## What needs to be done
Every line of the material is to be duplicated precisely.

*** Opening of Material provided ***

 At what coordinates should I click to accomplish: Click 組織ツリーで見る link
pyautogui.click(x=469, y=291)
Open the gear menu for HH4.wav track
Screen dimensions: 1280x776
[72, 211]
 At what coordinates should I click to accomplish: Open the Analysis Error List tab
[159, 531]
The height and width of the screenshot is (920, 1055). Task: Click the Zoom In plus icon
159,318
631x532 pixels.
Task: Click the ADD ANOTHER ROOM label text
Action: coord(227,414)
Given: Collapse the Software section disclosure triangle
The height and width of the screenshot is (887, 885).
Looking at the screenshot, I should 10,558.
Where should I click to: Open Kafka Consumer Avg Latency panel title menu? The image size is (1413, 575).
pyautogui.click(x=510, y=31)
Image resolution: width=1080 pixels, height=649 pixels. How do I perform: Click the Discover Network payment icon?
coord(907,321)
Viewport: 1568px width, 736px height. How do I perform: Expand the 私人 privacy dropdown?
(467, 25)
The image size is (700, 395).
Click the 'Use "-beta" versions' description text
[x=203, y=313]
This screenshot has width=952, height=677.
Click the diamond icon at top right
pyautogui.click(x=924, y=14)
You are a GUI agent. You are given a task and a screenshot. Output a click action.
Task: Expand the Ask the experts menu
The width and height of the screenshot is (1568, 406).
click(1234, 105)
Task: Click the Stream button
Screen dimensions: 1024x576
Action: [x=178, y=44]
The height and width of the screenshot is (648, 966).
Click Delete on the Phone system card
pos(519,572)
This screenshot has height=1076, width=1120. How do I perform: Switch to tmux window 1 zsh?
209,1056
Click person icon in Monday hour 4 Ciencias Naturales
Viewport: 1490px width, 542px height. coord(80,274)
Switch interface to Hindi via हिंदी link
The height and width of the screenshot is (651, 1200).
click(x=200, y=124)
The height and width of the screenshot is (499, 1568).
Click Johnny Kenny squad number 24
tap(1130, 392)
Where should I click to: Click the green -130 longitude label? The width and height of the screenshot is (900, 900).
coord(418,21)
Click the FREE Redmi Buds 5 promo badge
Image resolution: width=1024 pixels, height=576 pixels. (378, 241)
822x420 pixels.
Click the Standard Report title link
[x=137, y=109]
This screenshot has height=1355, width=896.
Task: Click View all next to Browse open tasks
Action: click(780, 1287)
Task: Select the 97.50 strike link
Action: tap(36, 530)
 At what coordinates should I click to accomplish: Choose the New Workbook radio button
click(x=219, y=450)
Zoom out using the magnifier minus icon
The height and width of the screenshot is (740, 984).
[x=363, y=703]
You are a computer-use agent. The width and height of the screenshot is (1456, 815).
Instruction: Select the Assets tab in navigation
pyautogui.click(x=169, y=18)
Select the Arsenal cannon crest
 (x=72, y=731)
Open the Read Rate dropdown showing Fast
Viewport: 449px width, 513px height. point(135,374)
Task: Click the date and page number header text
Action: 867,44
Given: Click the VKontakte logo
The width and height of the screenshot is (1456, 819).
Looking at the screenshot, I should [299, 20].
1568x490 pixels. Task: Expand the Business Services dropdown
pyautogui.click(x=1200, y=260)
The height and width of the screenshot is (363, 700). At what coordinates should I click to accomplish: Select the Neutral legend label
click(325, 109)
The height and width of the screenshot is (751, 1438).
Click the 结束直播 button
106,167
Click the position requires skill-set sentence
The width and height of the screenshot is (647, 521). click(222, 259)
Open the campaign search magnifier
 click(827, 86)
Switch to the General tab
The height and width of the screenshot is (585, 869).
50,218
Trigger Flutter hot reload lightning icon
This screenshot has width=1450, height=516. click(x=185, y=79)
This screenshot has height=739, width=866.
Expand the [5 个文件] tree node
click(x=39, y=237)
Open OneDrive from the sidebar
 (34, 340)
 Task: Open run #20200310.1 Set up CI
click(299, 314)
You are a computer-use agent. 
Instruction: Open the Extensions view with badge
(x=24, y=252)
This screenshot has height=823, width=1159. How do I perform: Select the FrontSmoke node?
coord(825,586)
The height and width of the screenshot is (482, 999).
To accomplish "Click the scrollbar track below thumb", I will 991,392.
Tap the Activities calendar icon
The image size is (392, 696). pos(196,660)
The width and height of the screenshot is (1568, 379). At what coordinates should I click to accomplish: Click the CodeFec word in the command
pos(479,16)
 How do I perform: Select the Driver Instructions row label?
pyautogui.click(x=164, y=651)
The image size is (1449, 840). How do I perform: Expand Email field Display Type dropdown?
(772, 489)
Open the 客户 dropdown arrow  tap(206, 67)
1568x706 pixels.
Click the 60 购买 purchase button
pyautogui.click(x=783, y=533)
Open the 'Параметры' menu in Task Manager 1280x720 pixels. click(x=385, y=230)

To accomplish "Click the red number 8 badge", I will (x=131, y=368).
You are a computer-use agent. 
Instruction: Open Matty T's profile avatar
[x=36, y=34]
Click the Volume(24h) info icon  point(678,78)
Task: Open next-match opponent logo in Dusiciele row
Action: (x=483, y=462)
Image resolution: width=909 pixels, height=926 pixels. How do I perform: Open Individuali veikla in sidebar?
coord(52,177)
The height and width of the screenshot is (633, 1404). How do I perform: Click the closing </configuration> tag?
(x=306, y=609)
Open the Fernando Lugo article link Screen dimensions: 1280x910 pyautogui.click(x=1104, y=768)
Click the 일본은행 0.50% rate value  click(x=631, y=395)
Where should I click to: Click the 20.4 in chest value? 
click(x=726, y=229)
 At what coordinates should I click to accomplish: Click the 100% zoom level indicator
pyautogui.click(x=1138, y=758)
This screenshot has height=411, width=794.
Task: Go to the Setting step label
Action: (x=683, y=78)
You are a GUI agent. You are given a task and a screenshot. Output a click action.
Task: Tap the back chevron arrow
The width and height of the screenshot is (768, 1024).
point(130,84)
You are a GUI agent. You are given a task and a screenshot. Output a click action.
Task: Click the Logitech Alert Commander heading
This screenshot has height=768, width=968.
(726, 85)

*** Close of Material provided ***

## Your response
 At what coordinates should I click to accomplish: Click 組織ツリーで見る link
pyautogui.click(x=469, y=291)
Open the gear menu for HH4.wav track
Screen dimensions: 1280x776
[72, 211]
 At what coordinates should I click to accomplish: Open the Analysis Error List tab
[159, 531]
The height and width of the screenshot is (920, 1055). Task: Click the Zoom In plus icon
159,318
631x532 pixels.
Task: Click the ADD ANOTHER ROOM label text
Action: coord(227,414)
Given: Collapse the Software section disclosure triangle
The height and width of the screenshot is (887, 885).
Looking at the screenshot, I should 10,558.
Where should I click to: Open Kafka Consumer Avg Latency panel title menu? The image size is (1413, 575).
pyautogui.click(x=510, y=31)
Image resolution: width=1080 pixels, height=649 pixels. How do I perform: Click the Discover Network payment icon?
coord(907,321)
Viewport: 1568px width, 736px height. How do I perform: Expand the 私人 privacy dropdown?
(467, 25)
The image size is (700, 395).
Click the 'Use "-beta" versions' description text
[x=203, y=313]
This screenshot has width=952, height=677.
Click the diamond icon at top right
pyautogui.click(x=924, y=14)
You are a GUI agent. You are given a task and a screenshot. Output a click action.
Task: Expand the Ask the experts menu
The width and height of the screenshot is (1568, 406).
click(1234, 105)
Task: Click the Stream button
Screen dimensions: 1024x576
Action: [x=178, y=44]
The height and width of the screenshot is (648, 966).
Click Delete on the Phone system card
pos(519,572)
This screenshot has height=1076, width=1120. How do I perform: Switch to tmux window 1 zsh?
209,1056
Click person icon in Monday hour 4 Ciencias Naturales
Viewport: 1490px width, 542px height. coord(80,274)
Switch interface to Hindi via हिंदी link
The height and width of the screenshot is (651, 1200).
click(x=200, y=124)
The height and width of the screenshot is (499, 1568).
Click Johnny Kenny squad number 24
tap(1130, 392)
Where should I click to: Click the green -130 longitude label? The width and height of the screenshot is (900, 900).
coord(418,21)
Click the FREE Redmi Buds 5 promo badge
Image resolution: width=1024 pixels, height=576 pixels. (378, 241)
822x420 pixels.
Click the Standard Report title link
[x=137, y=109]
This screenshot has height=1355, width=896.
Task: Click View all next to Browse open tasks
Action: click(780, 1287)
Task: Select the 97.50 strike link
Action: tap(36, 530)
 At what coordinates should I click to accomplish: Choose the New Workbook radio button
click(x=219, y=450)
Zoom out using the magnifier minus icon
The height and width of the screenshot is (740, 984).
[x=363, y=703]
You are a computer-use agent. The width and height of the screenshot is (1456, 815).
Instruction: Select the Assets tab in navigation
pyautogui.click(x=169, y=18)
Select the Arsenal cannon crest
 (x=72, y=731)
Open the Read Rate dropdown showing Fast
Viewport: 449px width, 513px height. point(135,374)
Task: Click the date and page number header text
Action: 867,44
Given: Click the VKontakte logo
The width and height of the screenshot is (1456, 819).
Looking at the screenshot, I should [299, 20].
1568x490 pixels. Task: Expand the Business Services dropdown
pyautogui.click(x=1200, y=260)
The height and width of the screenshot is (363, 700). At what coordinates should I click to accomplish: Select the Neutral legend label
click(325, 109)
The height and width of the screenshot is (751, 1438).
Click the 结束直播 button
106,167
Click the position requires skill-set sentence
The width and height of the screenshot is (647, 521). click(222, 259)
Open the campaign search magnifier
 click(827, 86)
Switch to the General tab
The height and width of the screenshot is (585, 869).
50,218
Trigger Flutter hot reload lightning icon
This screenshot has width=1450, height=516. click(x=185, y=79)
This screenshot has height=739, width=866.
Expand the [5 个文件] tree node
click(x=39, y=237)
Open OneDrive from the sidebar
 (34, 340)
 Task: Open run #20200310.1 Set up CI
click(299, 314)
You are a computer-use agent. 
Instruction: Open the Extensions view with badge
(x=24, y=252)
This screenshot has height=823, width=1159. How do I perform: Select the FrontSmoke node?
coord(825,586)
The height and width of the screenshot is (482, 999).
To accomplish "Click the scrollbar track below thumb", I will 991,392.
Tap the Activities calendar icon
The image size is (392, 696). pos(196,660)
The width and height of the screenshot is (1568, 379). At what coordinates should I click to accomplish: Click the CodeFec word in the command
pos(479,16)
 How do I perform: Select the Driver Instructions row label?
pyautogui.click(x=164, y=651)
The image size is (1449, 840). How do I perform: Expand Email field Display Type dropdown?
(772, 489)
Open the 客户 dropdown arrow  tap(206, 67)
1568x706 pixels.
Click the 60 购买 purchase button
pyautogui.click(x=783, y=533)
Open the 'Параметры' menu in Task Manager 1280x720 pixels. click(x=385, y=230)

To accomplish "Click the red number 8 badge", I will (x=131, y=368).
You are a computer-use agent. 
Instruction: Open Matty T's profile avatar
[x=36, y=34]
Click the Volume(24h) info icon  point(678,78)
Task: Open next-match opponent logo in Dusiciele row
Action: (x=483, y=462)
Image resolution: width=909 pixels, height=926 pixels. How do I perform: Open Individuali veikla in sidebar?
coord(52,177)
The height and width of the screenshot is (633, 1404). How do I perform: Click the closing </configuration> tag?
(x=306, y=609)
Open the Fernando Lugo article link Screen dimensions: 1280x910 pyautogui.click(x=1104, y=768)
Click the 일본은행 0.50% rate value  click(x=631, y=395)
Where should I click to: Click the 20.4 in chest value? 
click(x=726, y=229)
 At what coordinates should I click to accomplish: Click the 100% zoom level indicator
pyautogui.click(x=1138, y=758)
This screenshot has height=411, width=794.
Task: Go to the Setting step label
Action: (x=683, y=78)
You are a GUI agent. You are given a task and a screenshot. Output a click action.
Task: Tap the back chevron arrow
The width and height of the screenshot is (768, 1024).
point(130,84)
You are a GUI agent. You are given a task and a screenshot. Output a click action.
Task: Click the Logitech Alert Commander heading
This screenshot has height=768, width=968.
(726, 85)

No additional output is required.